In 1996, LS Broadcasting, Ltd., Mundo Vision Broadcasting Company and Larry Safir sold KNVO to Entravision Communications for $24.8 million. The sale was completed on January 24, 1997.

On October 11, 2001, the FCC granted a permit to construct the station's digital facilities (requested in 1999). The station completed construction of its full-power digital facilities in June 2006, and was granted a license on June 26, 2007.

==News operation==

The station's former news logo.

KNVO's newscast debuted in 1999. The station presently broadcasts seven hours of locally produced newscasts each week (with one hour each on weekdays, Saturdays and Sundays). In September 2010, KNVO started broadcasting local news in high definition.

As of 2012, KNVO was the second highest-rated newscast in the market, behind ABC affiliate KRGV-TV (channel 5).

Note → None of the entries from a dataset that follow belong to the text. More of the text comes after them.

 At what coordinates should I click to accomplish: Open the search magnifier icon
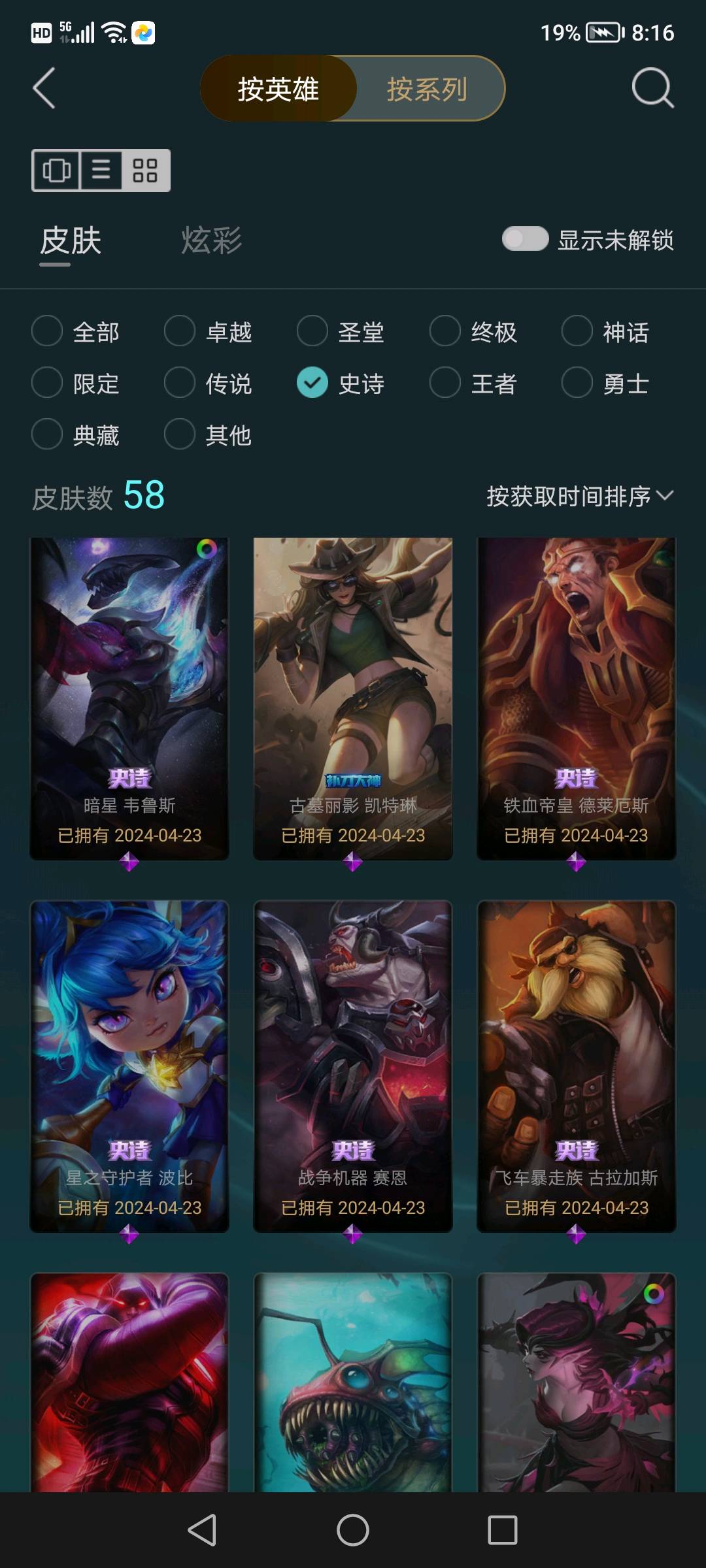click(652, 88)

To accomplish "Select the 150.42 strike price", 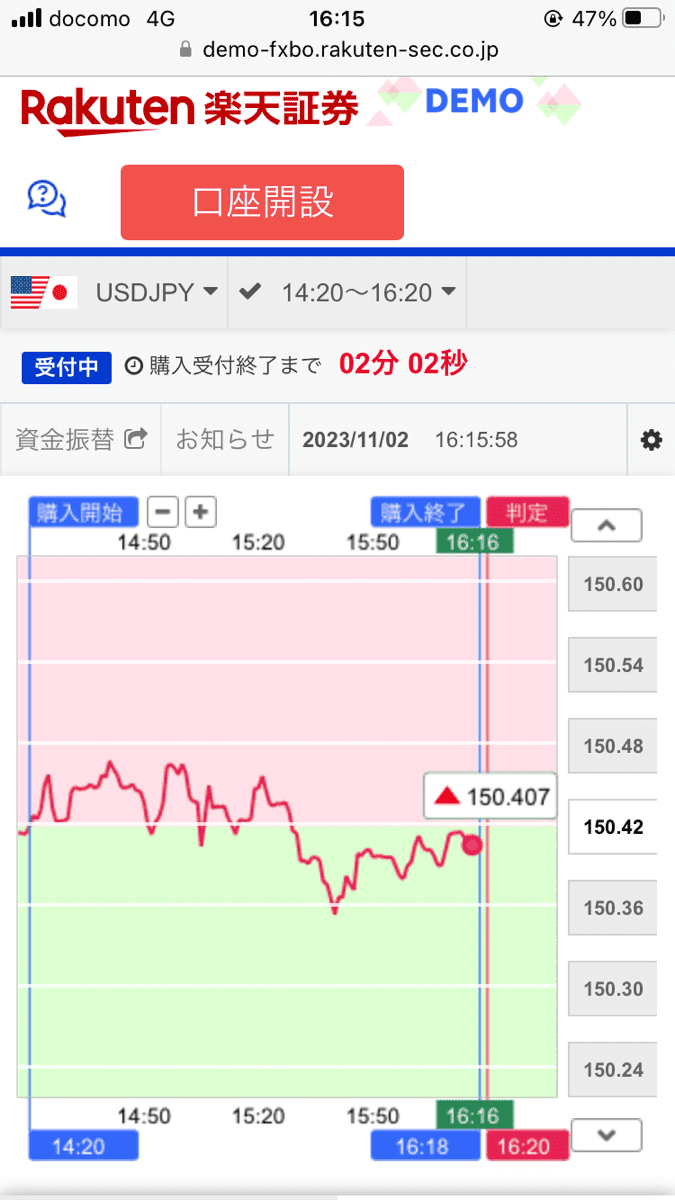I will (613, 827).
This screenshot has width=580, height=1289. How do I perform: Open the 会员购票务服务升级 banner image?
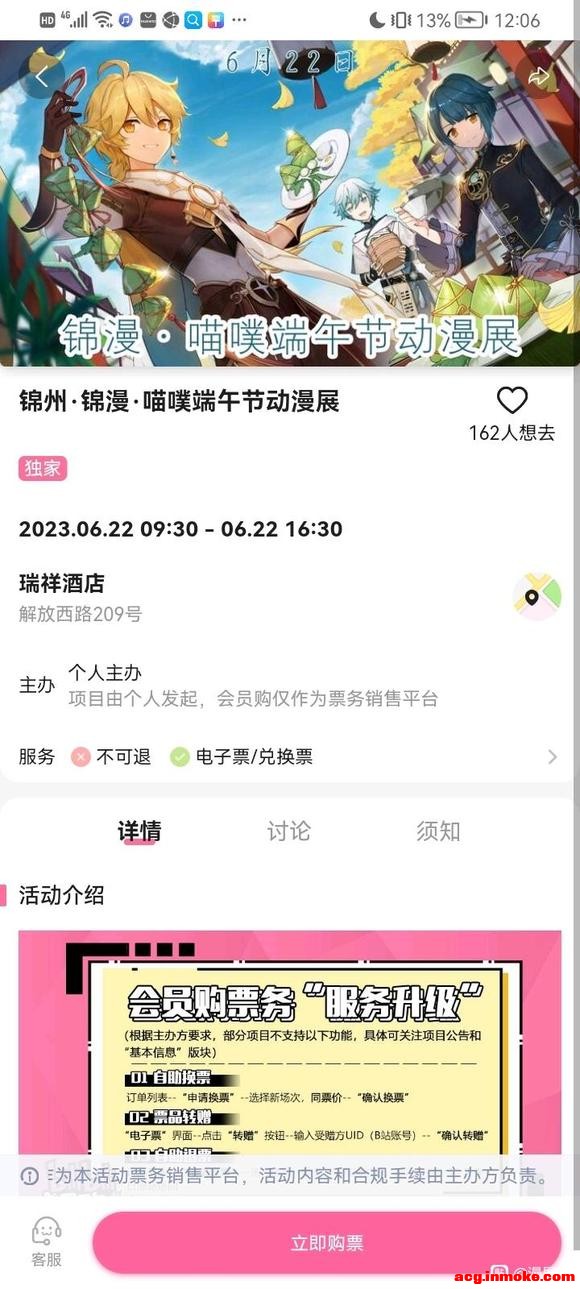tap(290, 1058)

In early December 2015, Entravision canceled the morning newscasts at all of its stations in the United States, including KNVO's Alegre Despertar.

==Technical information==
===Subchannels===
The station's signal is multiplexed:

Subchannels of KNVO
| Channel | Res. | Short name | Programming |
| 48.1 | 1080i | Univisn | Univision |
| 48.2 | 480i | UniMas | UniMás (KTFV-CD) |
| 48.3 | 480i | LATV | LATV |
| 48.4 | ION | Ion |

===Analog-to-digital conversion===
KNVO shut down its analog signal, over UHF channel 48, on June 12, 2009, the official date on which full-power television stations in the United States transitioned from analog to digital broadcasts under federal mandate. The station's digital signal remained on its pre-transition UHF channel 49, using virtual channel 48.